The task: Could you repeat the listing below exactly while leaving its pictures behind?

### Input records

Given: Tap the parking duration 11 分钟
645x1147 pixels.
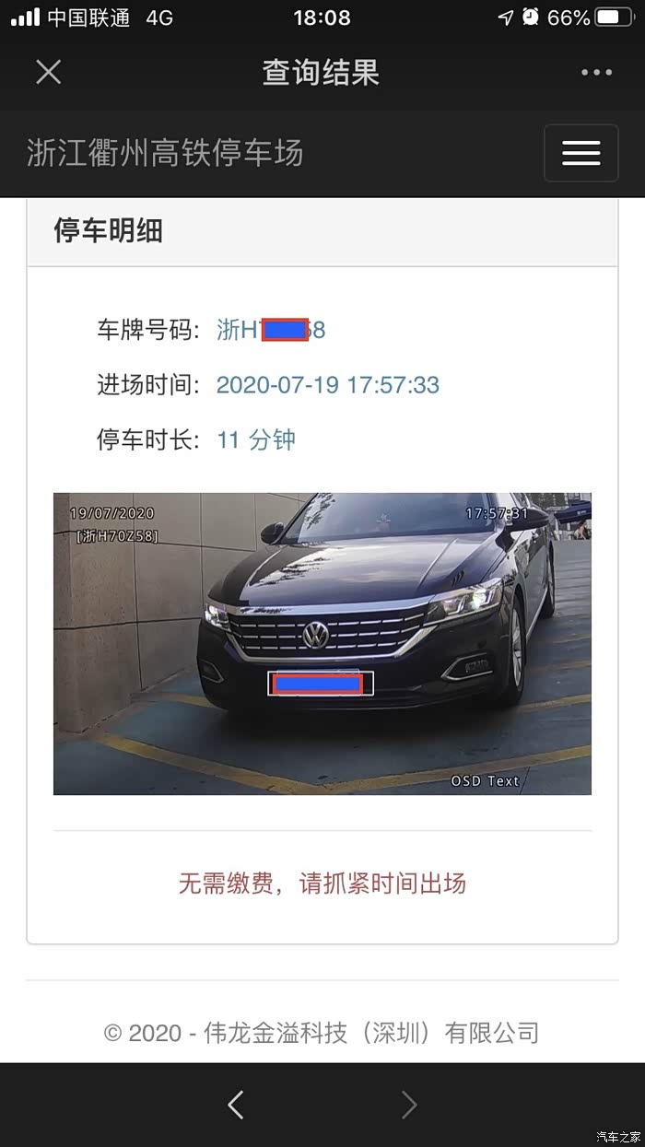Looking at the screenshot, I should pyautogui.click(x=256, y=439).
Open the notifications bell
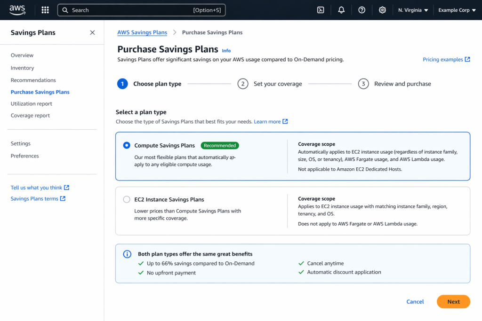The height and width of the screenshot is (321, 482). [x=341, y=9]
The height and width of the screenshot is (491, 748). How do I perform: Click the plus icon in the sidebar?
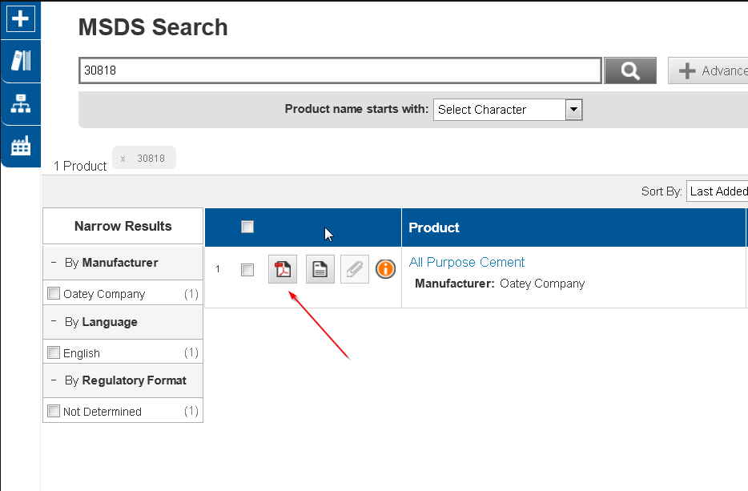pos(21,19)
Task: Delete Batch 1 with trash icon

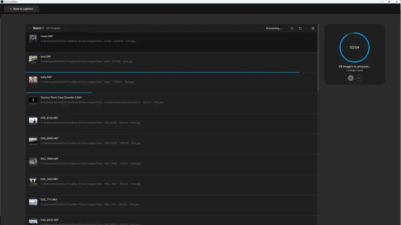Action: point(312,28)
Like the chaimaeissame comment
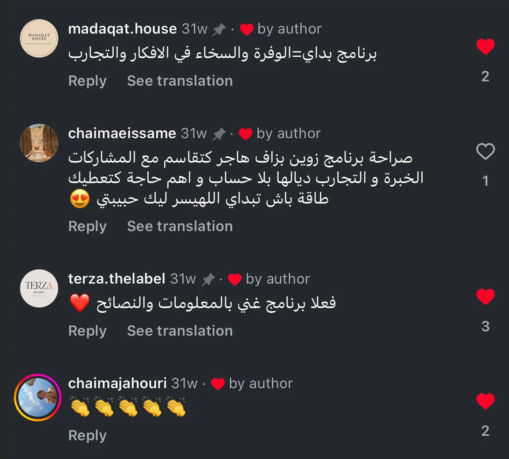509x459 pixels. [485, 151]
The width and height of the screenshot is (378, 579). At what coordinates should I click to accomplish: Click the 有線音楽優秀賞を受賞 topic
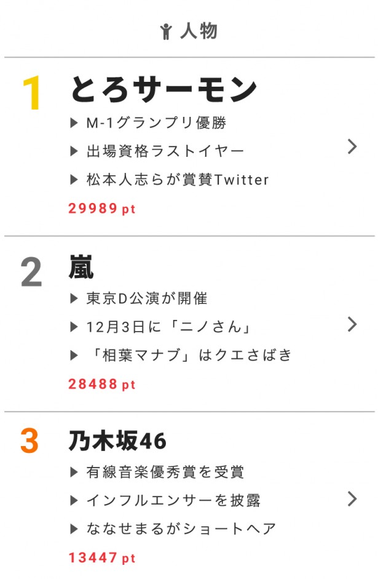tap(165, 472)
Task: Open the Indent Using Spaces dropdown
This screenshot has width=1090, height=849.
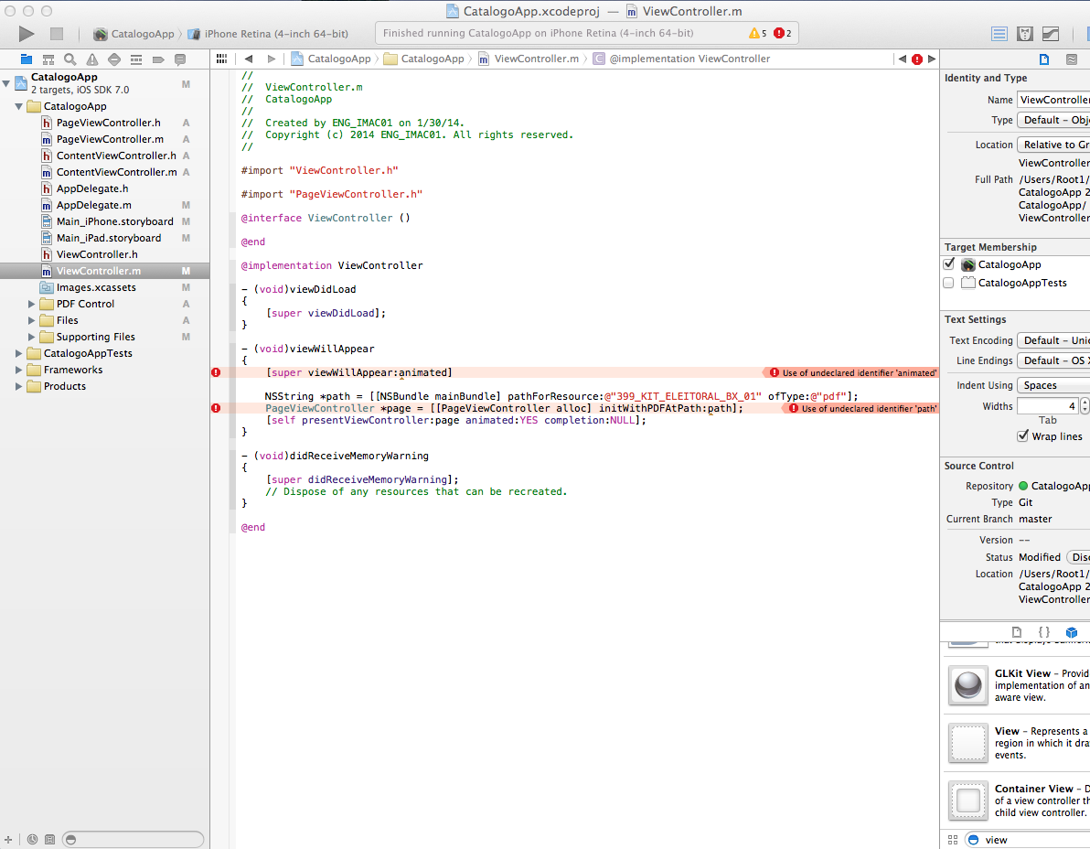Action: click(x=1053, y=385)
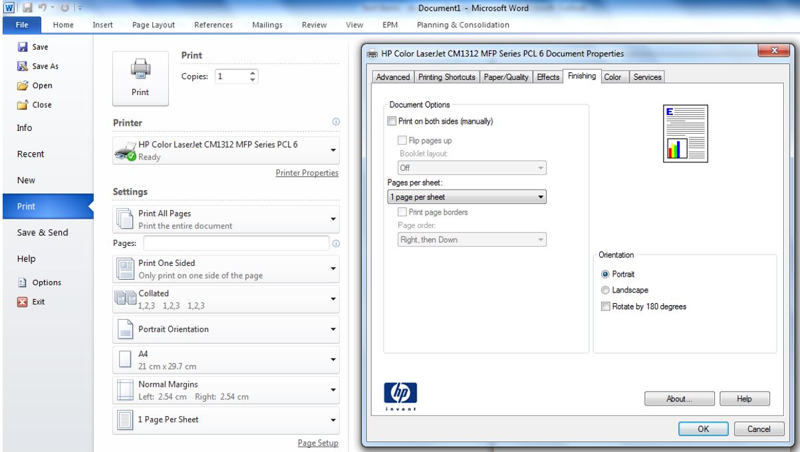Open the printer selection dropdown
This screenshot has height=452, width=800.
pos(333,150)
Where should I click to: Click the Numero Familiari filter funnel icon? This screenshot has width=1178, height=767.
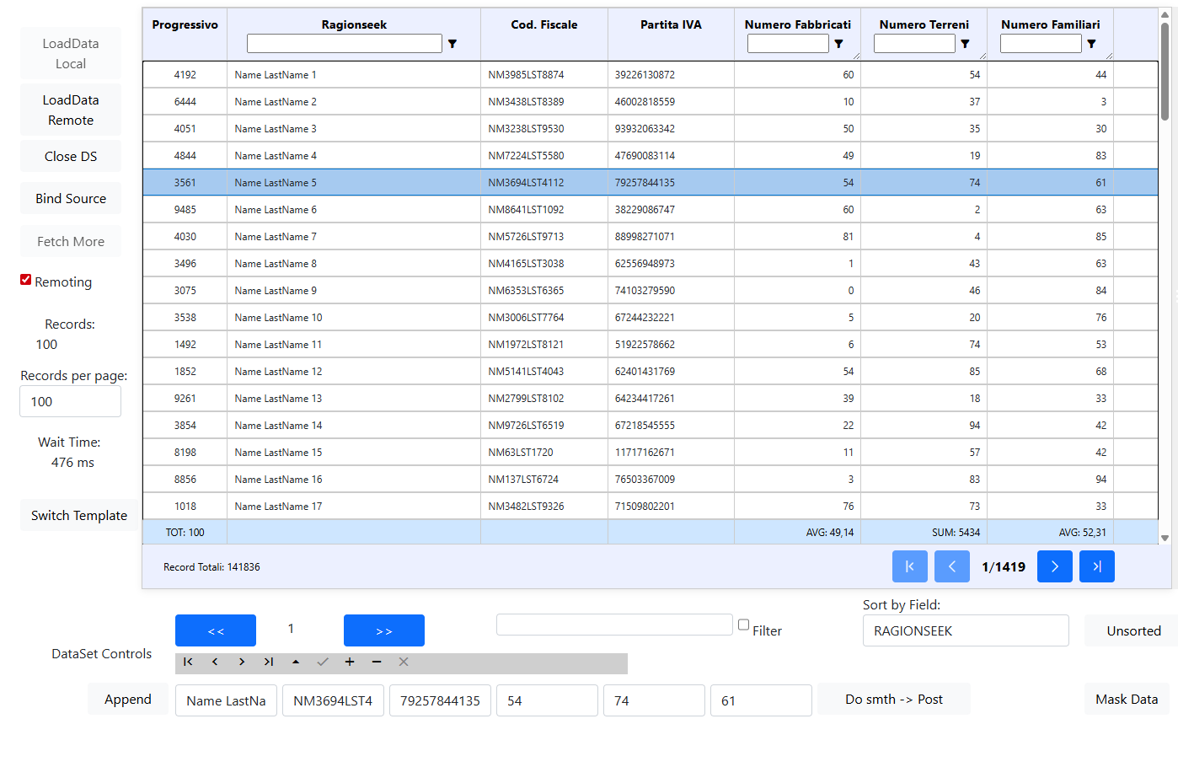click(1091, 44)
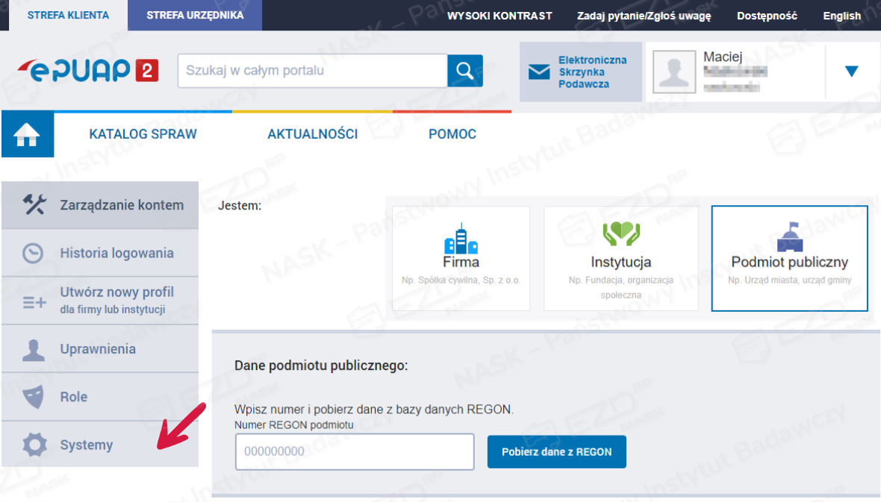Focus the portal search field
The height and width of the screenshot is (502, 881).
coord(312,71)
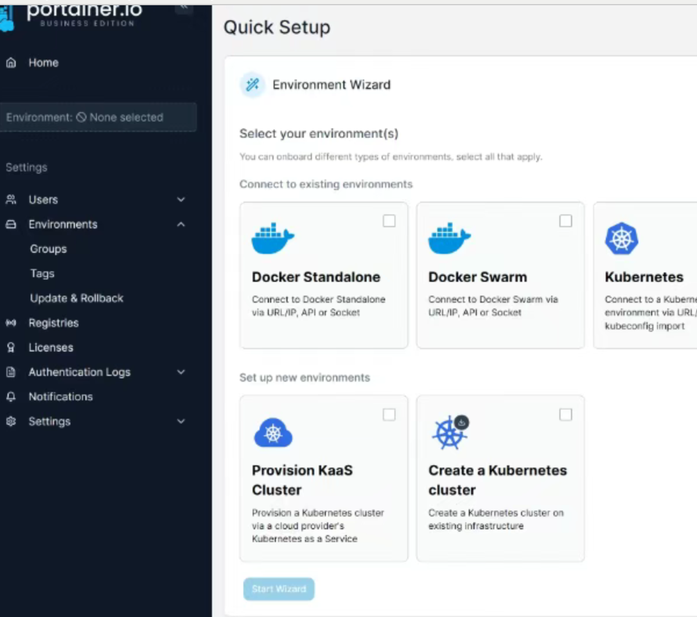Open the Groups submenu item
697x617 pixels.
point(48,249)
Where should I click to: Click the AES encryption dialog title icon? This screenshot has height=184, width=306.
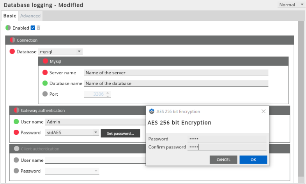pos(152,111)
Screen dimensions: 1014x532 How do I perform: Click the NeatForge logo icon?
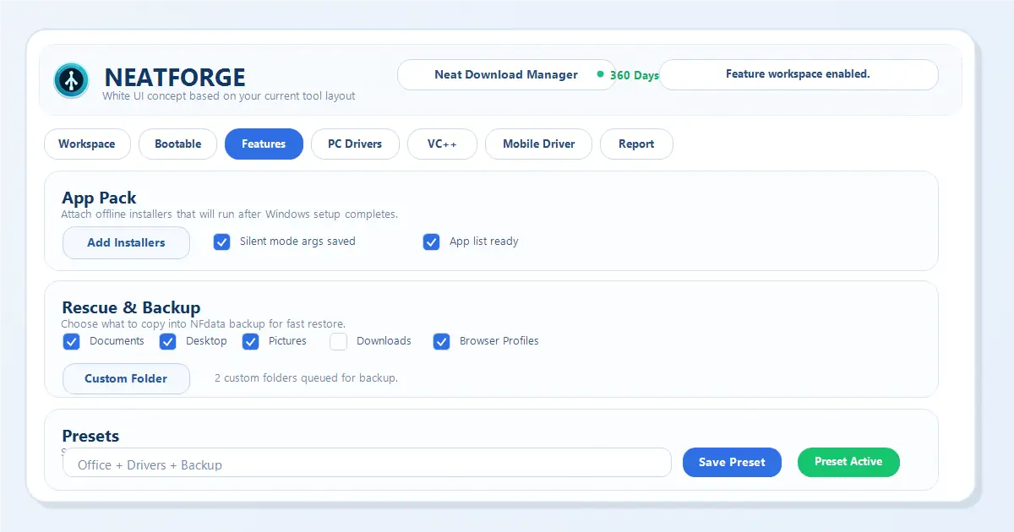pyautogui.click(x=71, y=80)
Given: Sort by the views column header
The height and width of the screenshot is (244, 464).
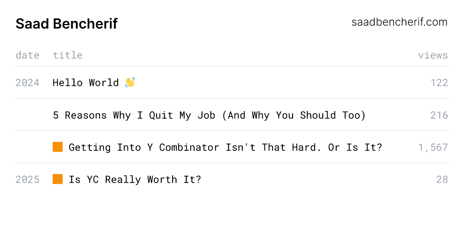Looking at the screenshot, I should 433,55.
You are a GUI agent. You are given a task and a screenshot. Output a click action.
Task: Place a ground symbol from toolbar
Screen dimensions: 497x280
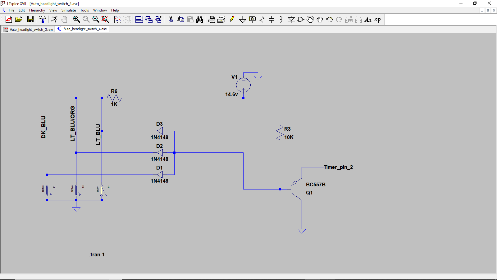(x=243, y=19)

######

Output for this task:
Given: Tap the parking duration 11 分钟
645x1147 pixels.
Looking at the screenshot, I should pyautogui.click(x=256, y=439).
Open the notifications bell
The height and width of the screenshot is (321, 482). [x=341, y=9]
The height and width of the screenshot is (491, 748). How do I perform: Click the plus icon in the sidebar?
pos(21,19)
Task: Delete Batch 1 with trash icon

Action: point(312,28)
Like the chaimaeissame comment
509x459 pixels. [485, 151]
The width and height of the screenshot is (378, 579). At what coordinates should I click to accomplish: Click the 有線音楽優秀賞を受賞 topic
tap(165, 472)
Task: Open the Indent Using Spaces dropdown
This screenshot has width=1090, height=849.
Action: click(x=1053, y=385)
Open the printer selection dropdown
This screenshot has height=452, width=800.
pos(333,150)
Where should I click to: Click the Numero Familiari filter funnel icon? This screenshot has width=1178, height=767.
click(1091, 44)
Focus the portal search field
The height and width of the screenshot is (502, 881).
coord(312,71)
Open the Groups submenu item
697x617 pixels.
point(48,249)
Where should I click to: Click the AES encryption dialog title icon? This screenshot has height=184, width=306.
pos(152,111)
Screen dimensions: 1014x532 How do I perform: Click the NeatForge logo icon?
pyautogui.click(x=71, y=80)
Given: Sort by the views column header
The height and width of the screenshot is (244, 464).
Looking at the screenshot, I should 433,55.
You are a GUI agent. You are given a task and a screenshot. Output a click action.
Task: Place a ground symbol from toolbar
Screen dimensions: 497x280
(x=243, y=19)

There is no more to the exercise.